La CSRD (Corporate Sustainability Reporting Directive) est une directive européenne adoptée en décembre 2022 qui oblige les grandes entreprises à publier un rapport de durabilité détaillé couvrant leurs impacts environnementaux, sociaux et de gouvernance (ESG). Elle remplace la directive NFRD et s’applique progressivement à environ 50 000 entreprises en Europe.
Quelles entreprises sont concernées par la CSRD ?
La CSRD s’applique progressivement : les grandes entreprises cotées d’intérêt public (+500 salariés) dès 2024, puis toutes les grandes entreprises (+250 salariés ou +40 M€ CA) dès 2025, et les PME cotées dès 2026. Au total ~50 000 entreprises en Europe, contre 11 000 sous la NFRD.

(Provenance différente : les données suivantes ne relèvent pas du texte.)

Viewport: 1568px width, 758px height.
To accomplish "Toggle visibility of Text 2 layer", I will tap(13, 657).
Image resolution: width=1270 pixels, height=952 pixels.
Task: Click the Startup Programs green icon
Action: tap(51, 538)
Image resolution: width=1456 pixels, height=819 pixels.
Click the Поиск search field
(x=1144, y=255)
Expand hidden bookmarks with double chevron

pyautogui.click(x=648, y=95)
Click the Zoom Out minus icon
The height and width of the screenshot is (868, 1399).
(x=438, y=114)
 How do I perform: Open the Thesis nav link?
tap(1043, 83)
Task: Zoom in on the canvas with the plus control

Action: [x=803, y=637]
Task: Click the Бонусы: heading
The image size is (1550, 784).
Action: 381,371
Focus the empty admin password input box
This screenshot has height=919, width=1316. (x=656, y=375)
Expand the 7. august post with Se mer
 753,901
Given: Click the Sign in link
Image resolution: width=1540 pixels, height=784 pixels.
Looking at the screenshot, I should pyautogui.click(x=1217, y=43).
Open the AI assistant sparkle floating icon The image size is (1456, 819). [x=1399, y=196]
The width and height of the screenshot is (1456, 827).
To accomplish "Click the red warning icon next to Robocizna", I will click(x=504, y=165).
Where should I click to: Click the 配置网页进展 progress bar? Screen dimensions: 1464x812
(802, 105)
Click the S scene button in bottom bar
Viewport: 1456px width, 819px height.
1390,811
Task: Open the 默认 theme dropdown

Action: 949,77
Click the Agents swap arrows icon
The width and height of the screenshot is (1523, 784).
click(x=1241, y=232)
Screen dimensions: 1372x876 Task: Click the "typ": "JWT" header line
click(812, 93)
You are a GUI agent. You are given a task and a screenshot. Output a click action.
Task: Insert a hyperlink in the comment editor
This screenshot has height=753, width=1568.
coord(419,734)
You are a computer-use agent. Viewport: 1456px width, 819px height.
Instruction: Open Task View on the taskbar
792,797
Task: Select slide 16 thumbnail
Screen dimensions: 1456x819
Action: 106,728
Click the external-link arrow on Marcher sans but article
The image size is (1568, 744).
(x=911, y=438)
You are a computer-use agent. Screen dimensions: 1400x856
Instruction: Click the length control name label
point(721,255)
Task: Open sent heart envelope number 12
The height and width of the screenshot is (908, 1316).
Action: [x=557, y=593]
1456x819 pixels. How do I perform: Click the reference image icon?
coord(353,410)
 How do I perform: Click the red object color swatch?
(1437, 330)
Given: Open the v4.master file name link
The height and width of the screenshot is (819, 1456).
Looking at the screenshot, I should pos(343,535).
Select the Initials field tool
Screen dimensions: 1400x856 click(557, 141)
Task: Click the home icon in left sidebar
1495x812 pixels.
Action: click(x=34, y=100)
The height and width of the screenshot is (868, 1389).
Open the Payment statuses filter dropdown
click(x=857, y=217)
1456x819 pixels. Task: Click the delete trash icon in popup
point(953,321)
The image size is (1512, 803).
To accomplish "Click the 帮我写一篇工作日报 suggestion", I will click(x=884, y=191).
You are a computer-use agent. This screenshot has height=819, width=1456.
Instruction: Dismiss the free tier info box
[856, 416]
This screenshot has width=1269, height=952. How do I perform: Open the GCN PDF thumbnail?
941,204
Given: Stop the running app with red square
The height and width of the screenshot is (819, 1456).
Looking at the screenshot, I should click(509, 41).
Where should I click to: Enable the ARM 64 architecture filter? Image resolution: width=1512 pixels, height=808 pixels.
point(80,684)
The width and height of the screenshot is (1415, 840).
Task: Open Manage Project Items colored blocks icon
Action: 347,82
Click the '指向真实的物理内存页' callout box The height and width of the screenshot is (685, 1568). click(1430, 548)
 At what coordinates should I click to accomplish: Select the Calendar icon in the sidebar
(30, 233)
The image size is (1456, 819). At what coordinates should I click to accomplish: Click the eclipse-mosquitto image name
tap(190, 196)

Qu’est-ce que la double matérialité ?
La double matérialité est l’un des apports clés de la CSRD. Les entreprises doivent analyser deux angles :
- Matérialité d’impact : comment leurs activités impactent l’environnement et la société ;
- Matérialité financière : comment les enjeux ESG créent des risques ou opportunités financiers pour l’entreprise elle-même.
En quoi la CSRD est-elle une bonne nouvelle pour les investisseurs responsables ?
La CSRD améliore significativement la qualité et la comparabilité des données ESG : elle standardise les indicateurs (normes ESRS), impose un audit indépendant qui réduit le greenwashing, et alimente les obligations de reporting du règlement SFDR. Pour un épargnant ISR, les données sur lesquelles se basent les fonds seront progressivement plus fiables et précises.
CSRD et SFDR : quelle relation ?
La CSRD s’applique aux entreprises (elles publient leurs données de durabilité selon les normes ESRS). Le SFDR s’applique aux acteurs financiers (ils publient comment leurs produits intègrent ces données ESG). Les données produites par les entreprises grâce à la CSRD alimentent directement les obligations de transparence des gestionnaires de fonds sous le SFDR.